Dava kapsamında Yargıtayın verdiği bozma kararına ilişkin görüşünü ifade etmek için adliyeye gelen, ancak zamanın yetersizliği yüzünden işlemlerini yaptıramayan Oktar, çıkışta gazetecilerin soruları üzerine, ''Şu an herhalde vakit yokmuş. O zaman biz de mecburen evimize gidiyoruz. Ama öyle zorla getirme diye bir konu yok. Bak görüyorsunuz, ben kendi isteğimle geliyorum. Türkiye hür bir memleket'' diye konuştu.
Oktar, ifade vermeye gelip gelmediğine ilişkin soru üzerine de ''Hayır, zaten benim lehimde bir karar var. Yargıtay bir karar almış, mahkeme soruyor, 'buna ne diyorsun' diye. Ben de buna 'evet' diyeceğim. Sanki bir olay varmış gibi gösteriyorlar. Çok ayıp bir şey bu. Yani böyle kaçak bir tavır varmış gibi. Yok öyle bir şey'' dedi.
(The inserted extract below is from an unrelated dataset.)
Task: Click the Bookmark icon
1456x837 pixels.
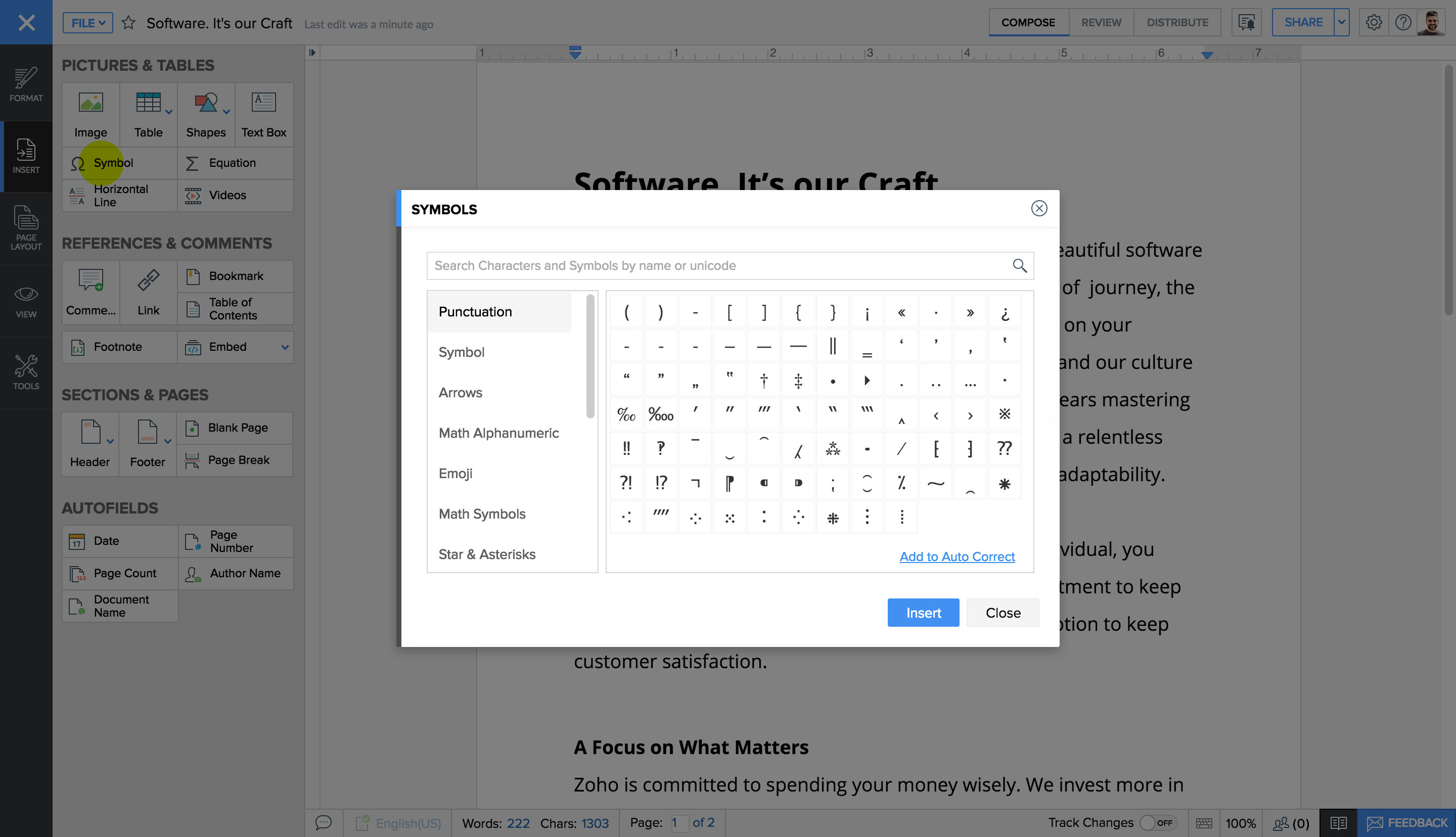Action: (193, 276)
''Hakkınızda böyle bir tavır mı var?'' sorusuna da Oktar, ''Basında var ya o tip şeyler. Çok gereksiz. İşte 'zorla getirilecek' filan. Verilen imaj anormal. Böyle bir imaja gerek yok'' karşılığını verdi.
Oktar, bir gazetecinin, ''Medya sizi görmeye pek alışkın değil, bundan sonra gelip hakkınızı kendiniz mi arayacaksınız?'' sorusunu da şöyle yanıtladı:
''Bu tip şeyleri abartmak yanlış. Bu ayıptır. Kardeşiz biz, bütün Türkiye olarak. Sağcının solcuya, solcunun sağcıya bu tip tavrı olmasın. Türkiye'de barış ortamı, sevgi ortamı olsun, bu nefret ortadan kalksın. Solcular da eziliyor, sağcılar da rahatsız oluyor. Sağcılar solculara, solcular sağcılara anlayışlı olursa konu hallolur. Yoksa bu ıstırap devam eder. Tek yanlı demokrasi olamaz.''
DAVANIN GEÇMİŞİ
İstanbul 2. Ağır Ceza Mahkemesinde yapılan yargılama sonucunda, 24 Ekim 2005 tarihinde Adnan Oktar ile 34 sanık hakkındaki davanın, zaman aşımı dolduğundan düşmesine karar verilmişti.
Kararı inceleyen Yargıtay 8. Ceza Dairesi, 17 Mayıs 2007'de Adnan Oktar ile 17 sanık hakkındaki yerel mahkemenin kararını bozmuştu.
Yüksek mahkeme, bozma kararında, ''sanıkların eylemlerinin, 4422 sayılı Çıkar Amaçlı Suç Örgütleriyle Mücadele Kanununda baskı, cebir ve şiddet kullanarak çıkar amaçlı örgüt kurma ve yönetme suçunu düzenleyen 1. maddesi kapsamına girdiğinin sabit olduğuna'' yer vermişti.
Kararda, bu suç yönünden aralarında Oktar'ın da bulunduğu 18 sanık hakkında zaman aşımı süresinin dolmadığına işaret edilmişti.
Bu kararın ardından yeniden yapılan yargılamada İstanbul 2. Ağır Ceza Mahkemesi, özel yetkili ağır ceza mahkemesinin davaya bakmakla görevli olduğuna hükmetmişti. Uyuşmazlığın giderilmesi amacıyla dosyanın gönderildiği Yargıtay 5. Ceza Dairesi ise İstanbul 2. Ağır Ceza Mahkemesinin davaya bakmakla görevli olduğunu ifade ederek, dosyayı iade etmişti.
Yeniden görülmeye başlanan davanın son duruşmasında mahkeme heyeti, Adnan Oktar ile diğer 7 sanık hakkında zorla getirme müzekkeresi çıkarılmasına hükmetmişti.